◆ Records from a dataset:

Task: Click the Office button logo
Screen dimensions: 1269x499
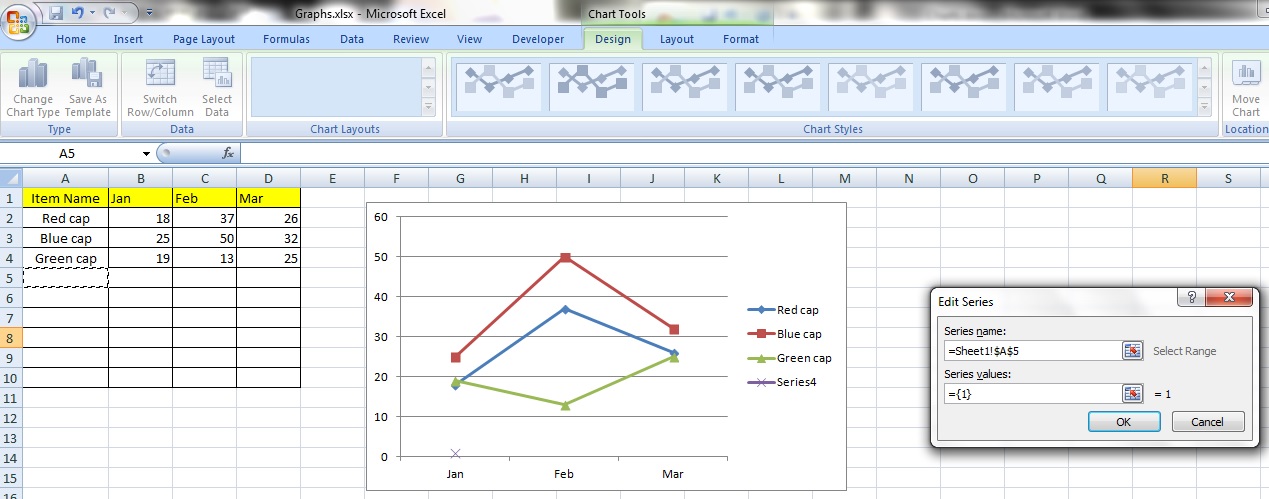Action: pyautogui.click(x=20, y=20)
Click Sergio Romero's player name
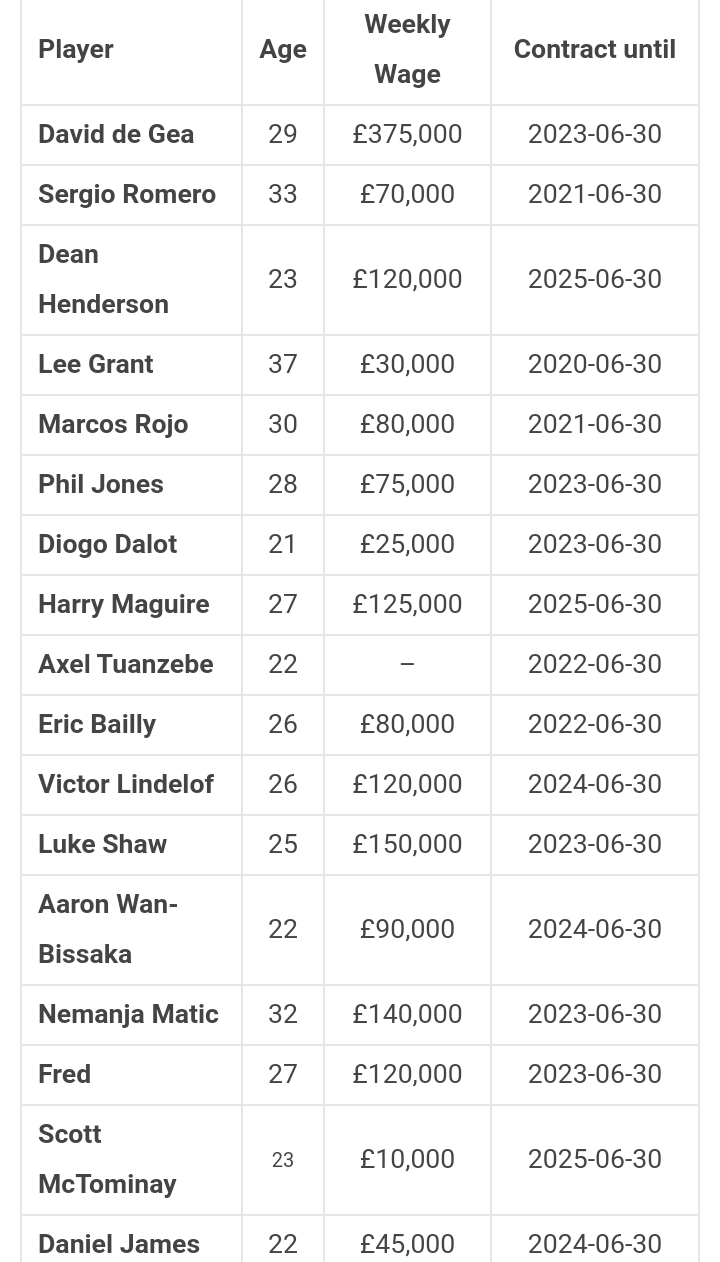Screen dimensions: 720x1262 coord(127,194)
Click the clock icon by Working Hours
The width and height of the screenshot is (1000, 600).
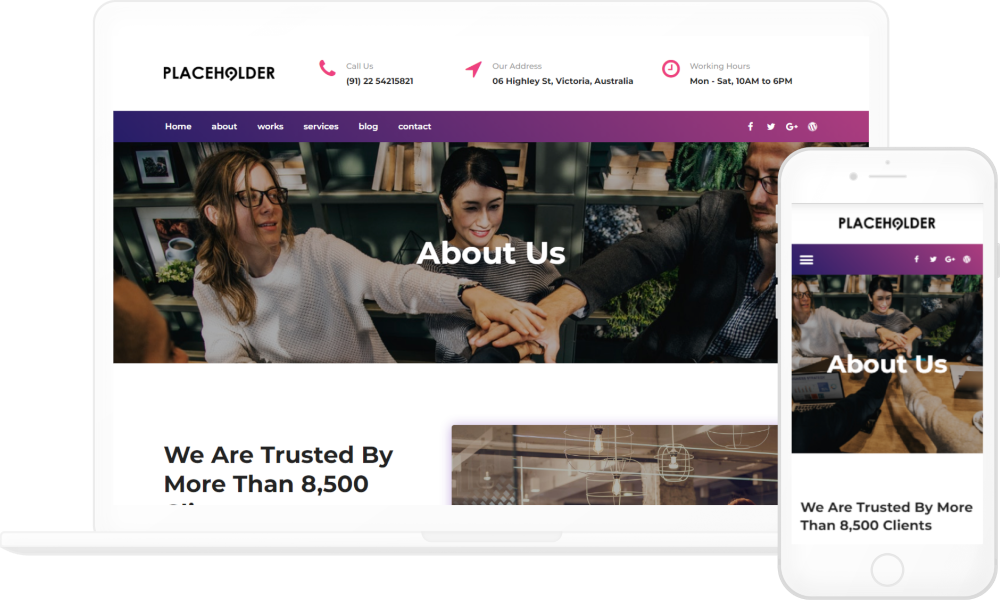click(x=671, y=68)
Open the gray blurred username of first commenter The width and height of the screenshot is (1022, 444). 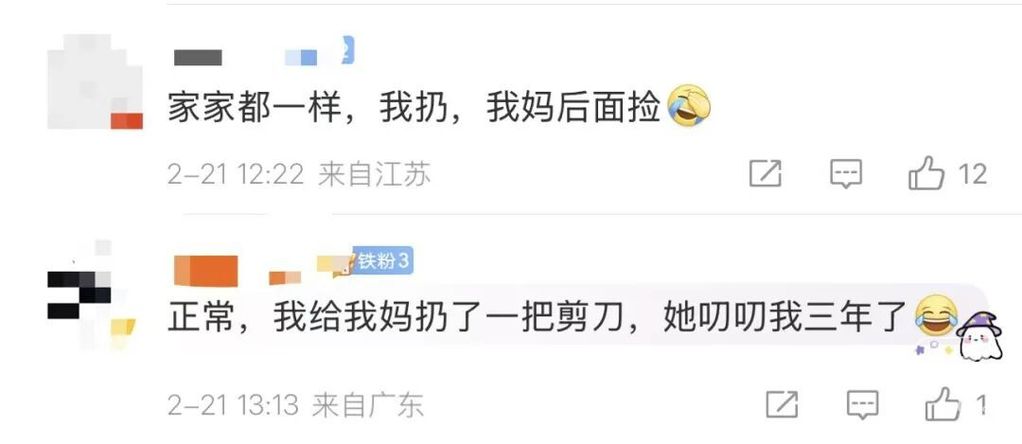pos(198,57)
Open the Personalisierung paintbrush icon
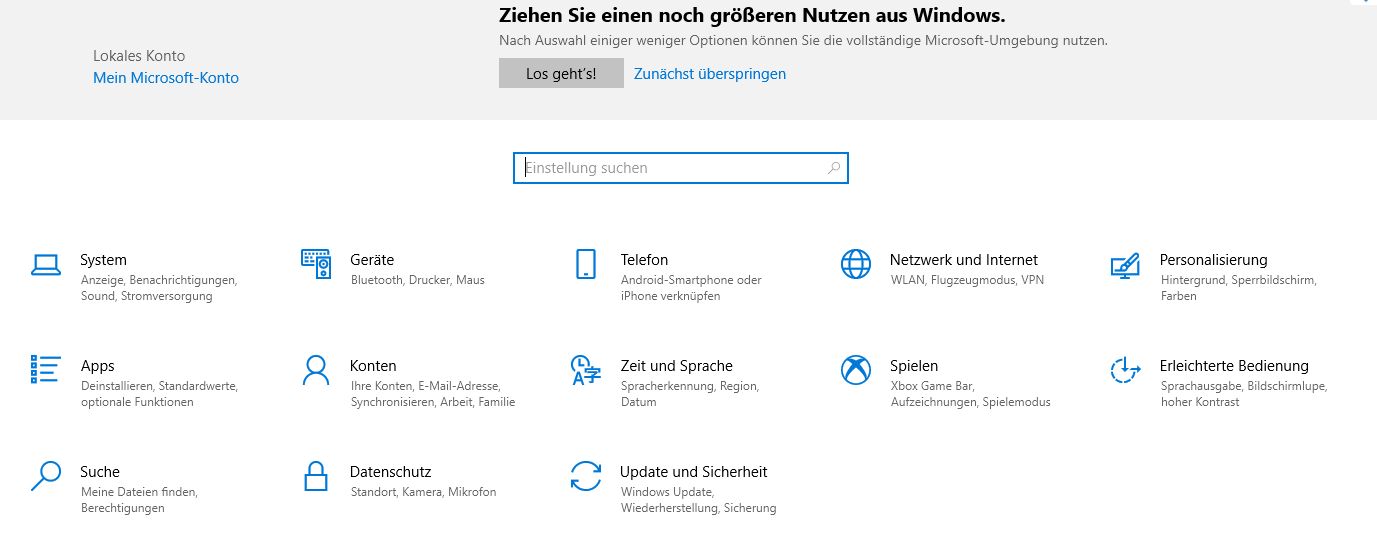The height and width of the screenshot is (548, 1377). (x=1125, y=265)

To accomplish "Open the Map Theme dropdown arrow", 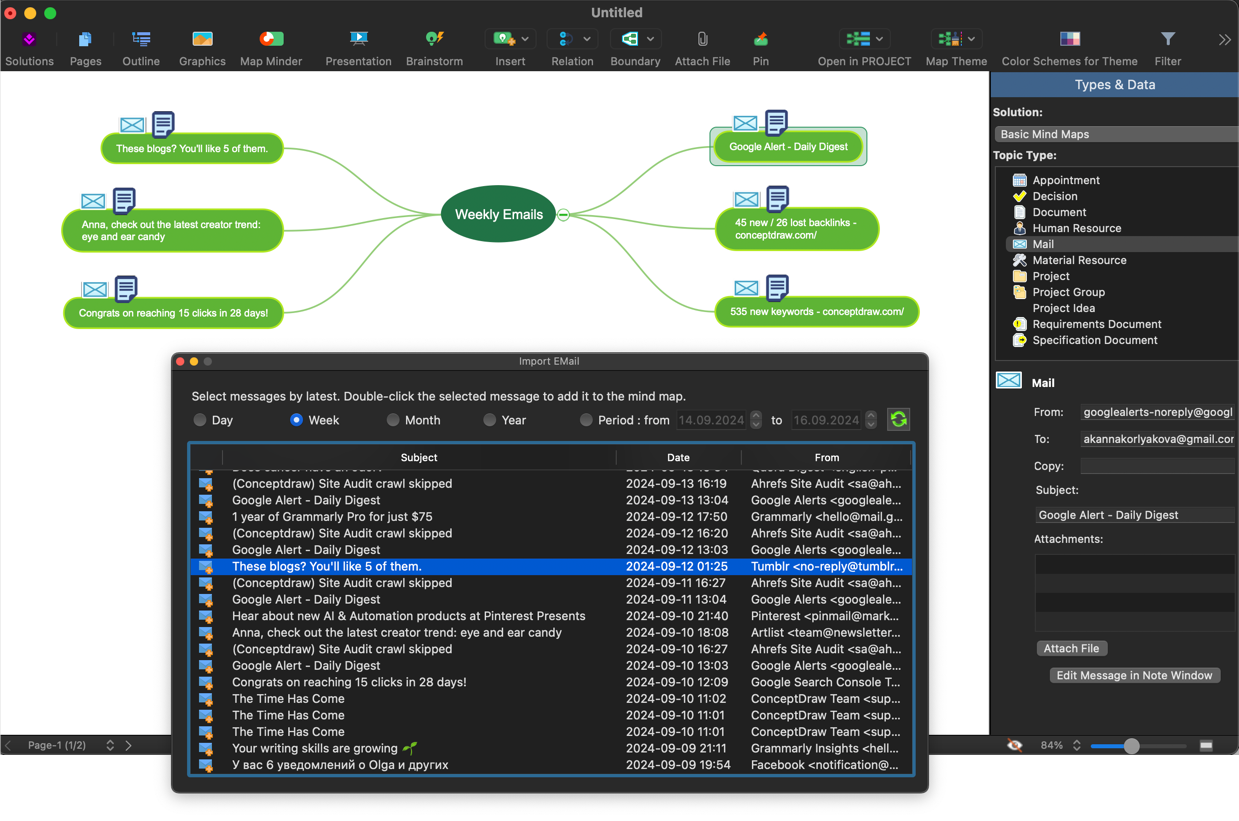I will [971, 39].
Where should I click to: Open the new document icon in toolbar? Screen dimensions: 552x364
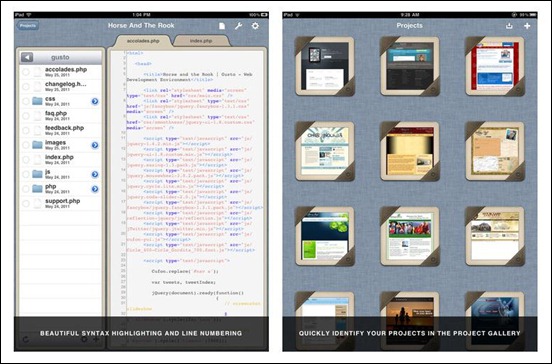click(x=222, y=26)
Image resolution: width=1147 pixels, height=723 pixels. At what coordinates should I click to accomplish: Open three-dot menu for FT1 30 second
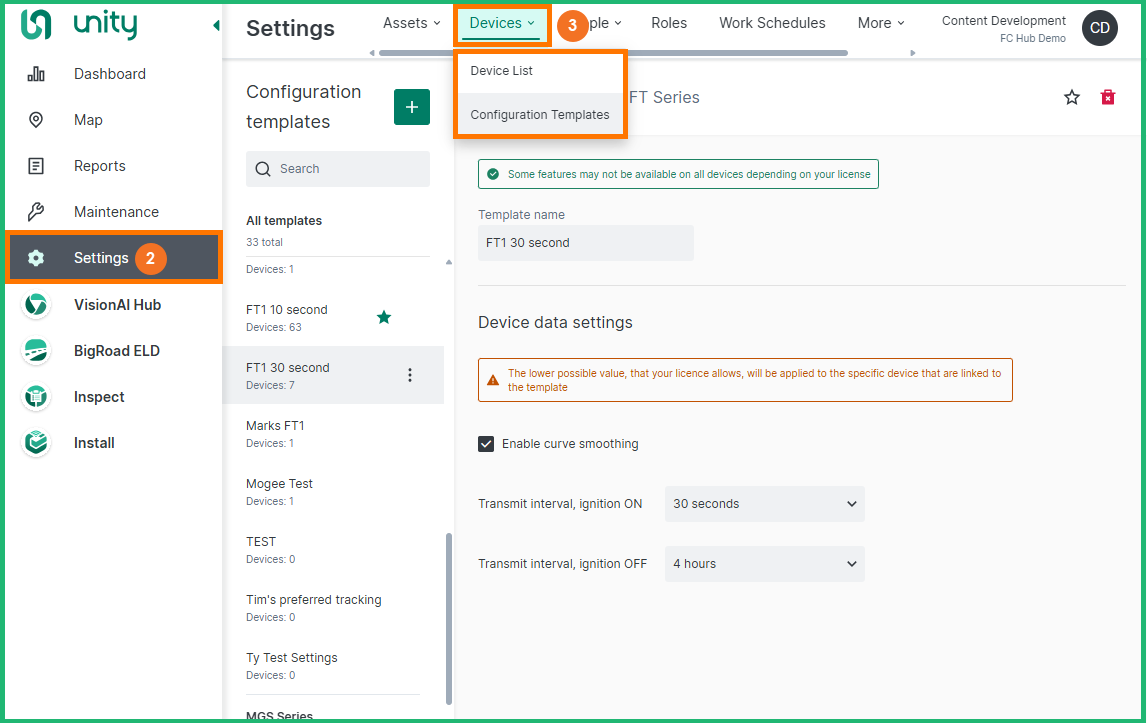(409, 375)
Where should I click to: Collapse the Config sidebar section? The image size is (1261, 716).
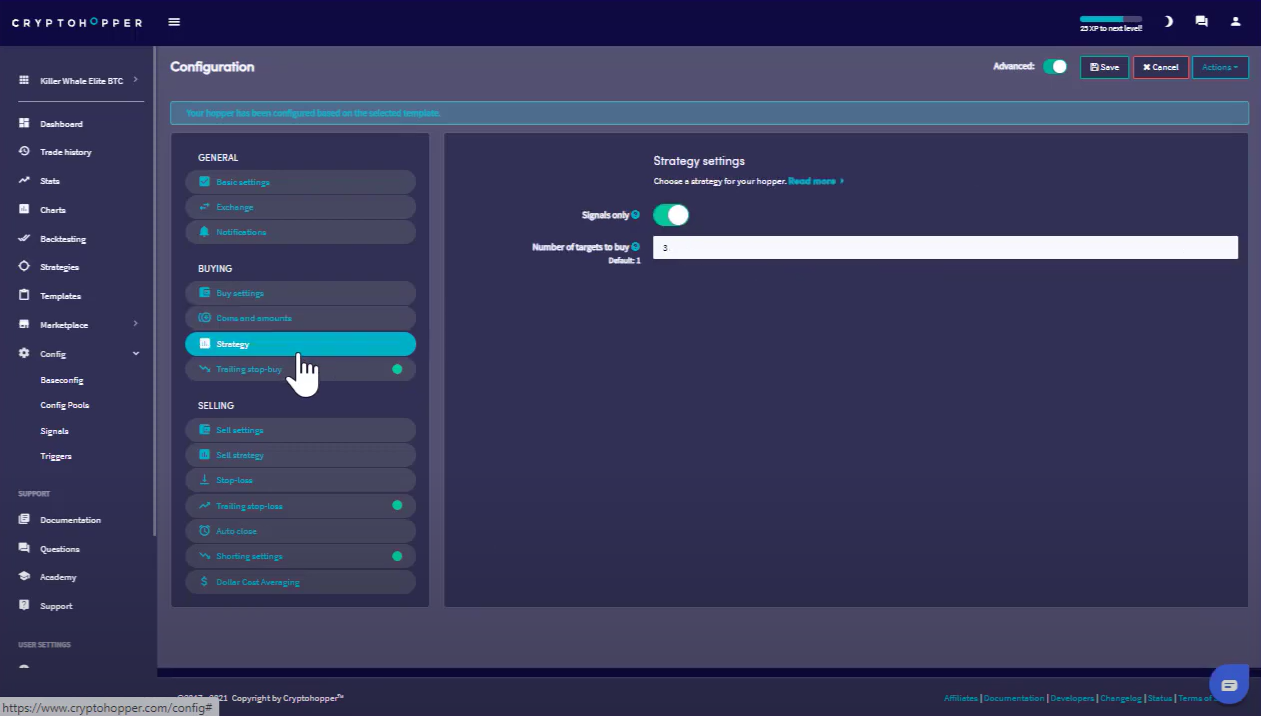pos(135,354)
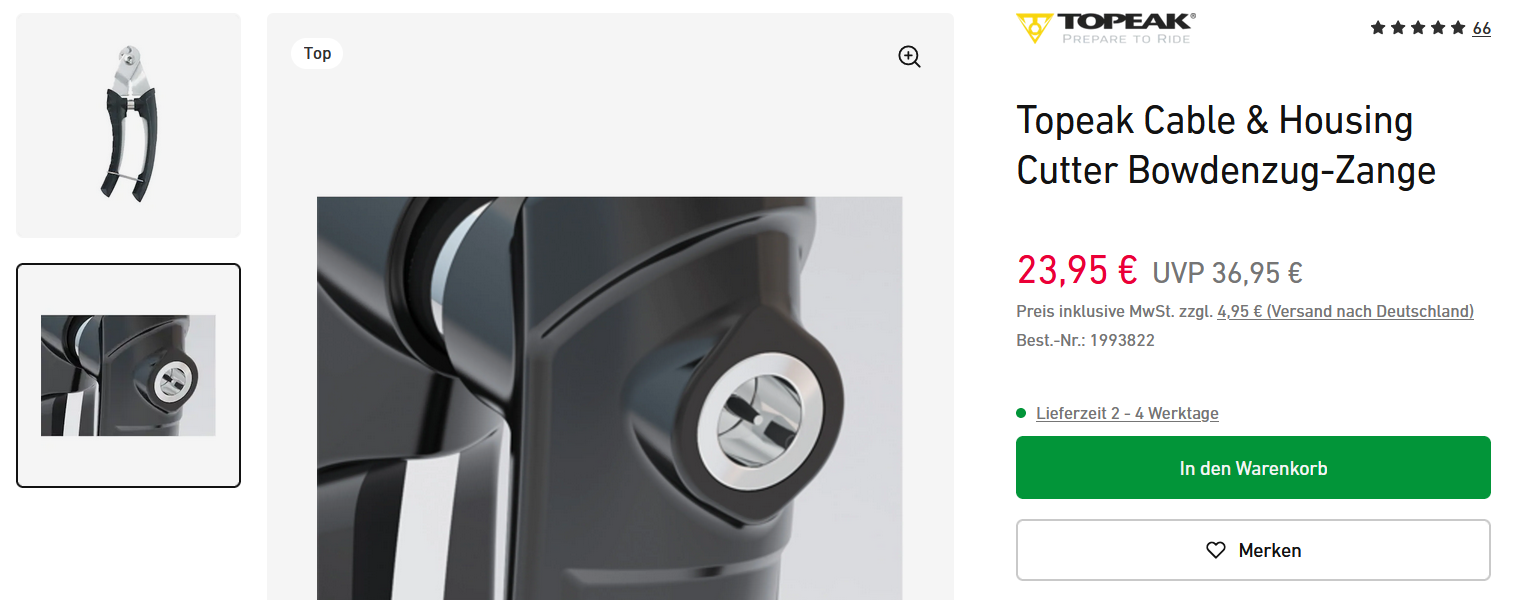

◆ Problem details:
Reproduce exactly, with every picture left out, the lines from the one that contains "Image resolution: width=1147" to the final line of the records above.

◆ Your response:
Image resolution: width=1147 pixels, height=723 pixels. At what coordinates should I click to accomplish: Open three-dot menu for FT1 30 second
(409, 375)
Where should I click to: Collapse the Config sidebar section? The image size is (1261, 716).
pos(135,354)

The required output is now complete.